Уязвимость Android позволяет скомпрометировать большую часть приложений и устройств

Большинство современных Android-устройств имеет уязвимость, которая позволяет вредоносному ПО взломать установленные на аппарате приложения, данные, или само устройство.

Как сообщает директор по технологиям Bluebox Security Джефф Форристал (Jeff Forristal), ключевая проблема в том, что Android не может утвердить каналы сертификации публичных ключей, которыми подписываются приложения. Из документации Google следует: чтобы получить возможность установки, приложения Android должны иметь цифровую подпись, но нет требования, что цифровой сертификат должен быть выпущен удостоверяющим органом (digital certificate authority). Этот недочет позволяет подписывать Android-приложения самозаверенными сертификатами (self-signed certificates). Кроме того, Android содержит в коде ряд сертификатов некоторых разработчиков, и предоставляет их приложениям привилегированный доступ.
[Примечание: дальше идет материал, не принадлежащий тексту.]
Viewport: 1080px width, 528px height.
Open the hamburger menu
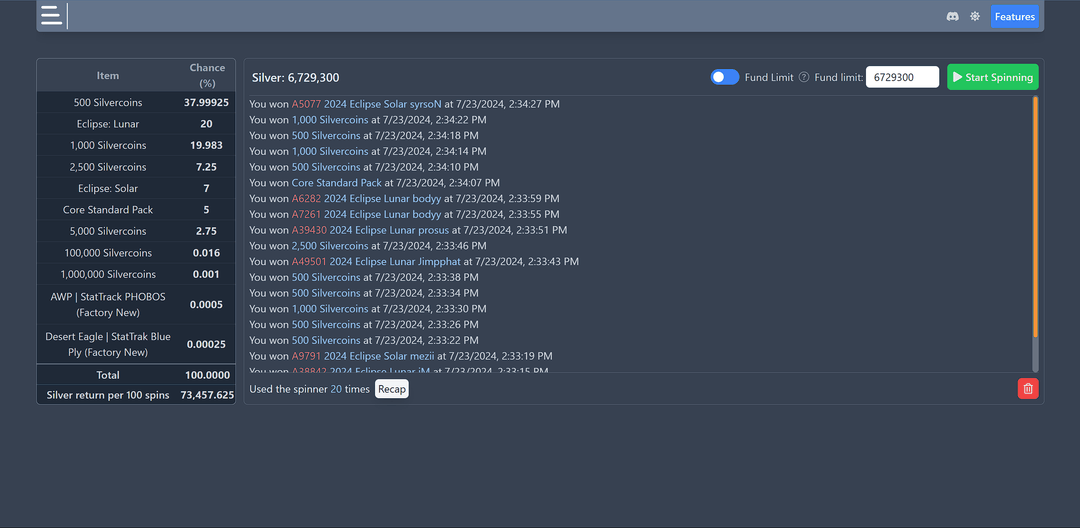[51, 16]

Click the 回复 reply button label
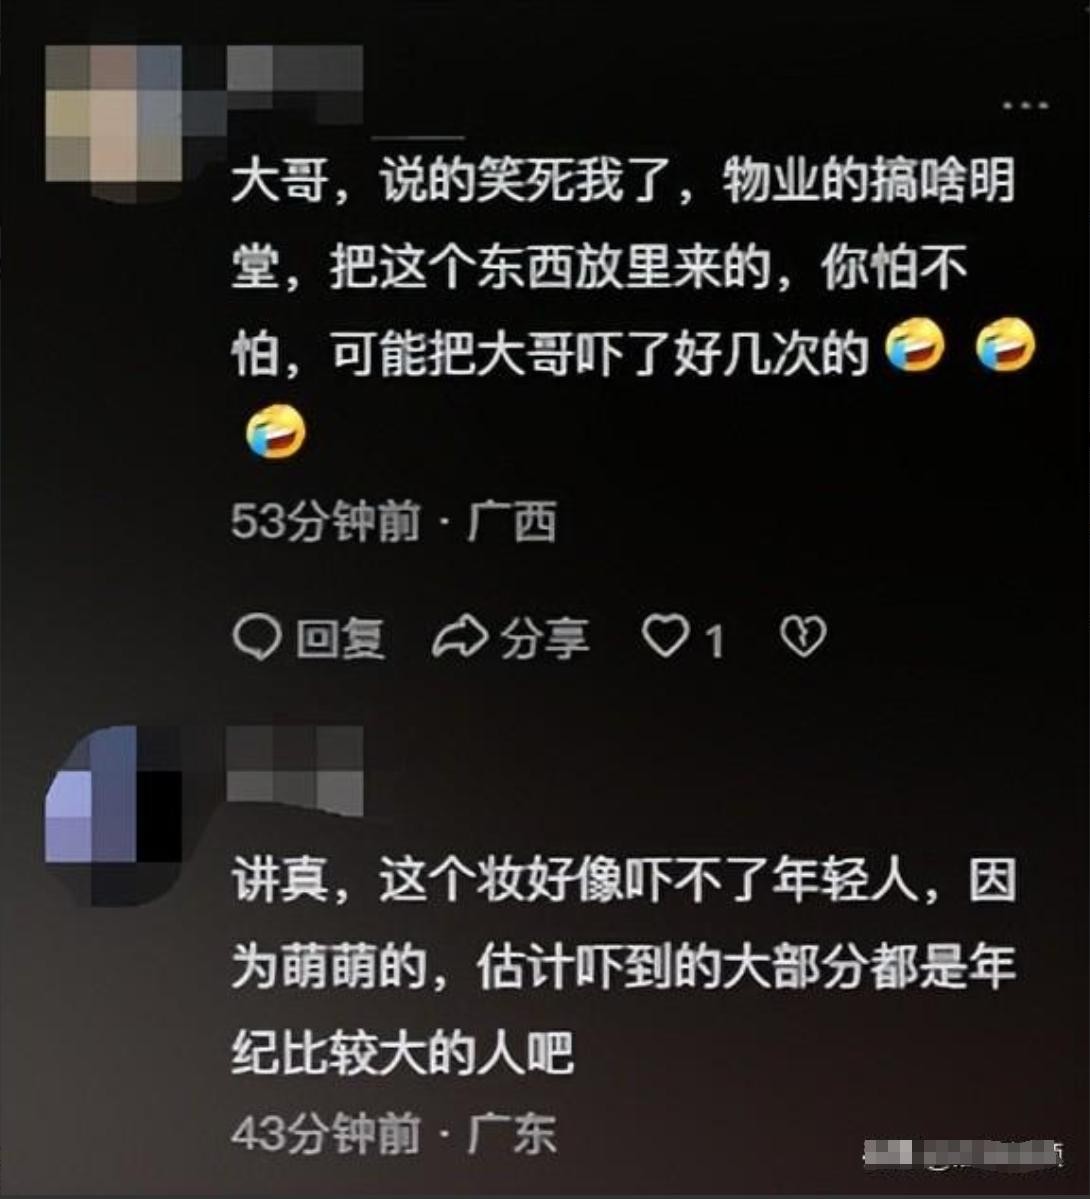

Как утверждают в Forristal, система проверки сертификатов в Android такова, что хакеры могут обойти ее, встраивая вредоносный код в приложения, подписанные сертификатами этих разработчиков, например, Adobe. Встроенный код наследует разрешения, данные приложению, и таким образом получает свободный доступ ко всем данным самого приложения, сетевому трафику, и может выполнять действия, разрешенные приложению на данном устройстве. Уязвимость используется злоумышленниками для атаки на приложения, использующие компонент WebView (отображает веб-контент во встроенном браузере Android) в версиях Android, предшествующих 4.4 KitKat. По данным на начало июля 2014 г. около 88% аппаратов, обращающихся в Google Play, работают на старых версиях Android (до 4.4).

Специалисты Forristal намерены представить подробный доклад об уязвимостях, связанных с цифровыми сертификатами в Android, на конференции Black Hat USA, которая пройдет 2-7 августа 2014 г. в Лас Вегасе (Невада, США).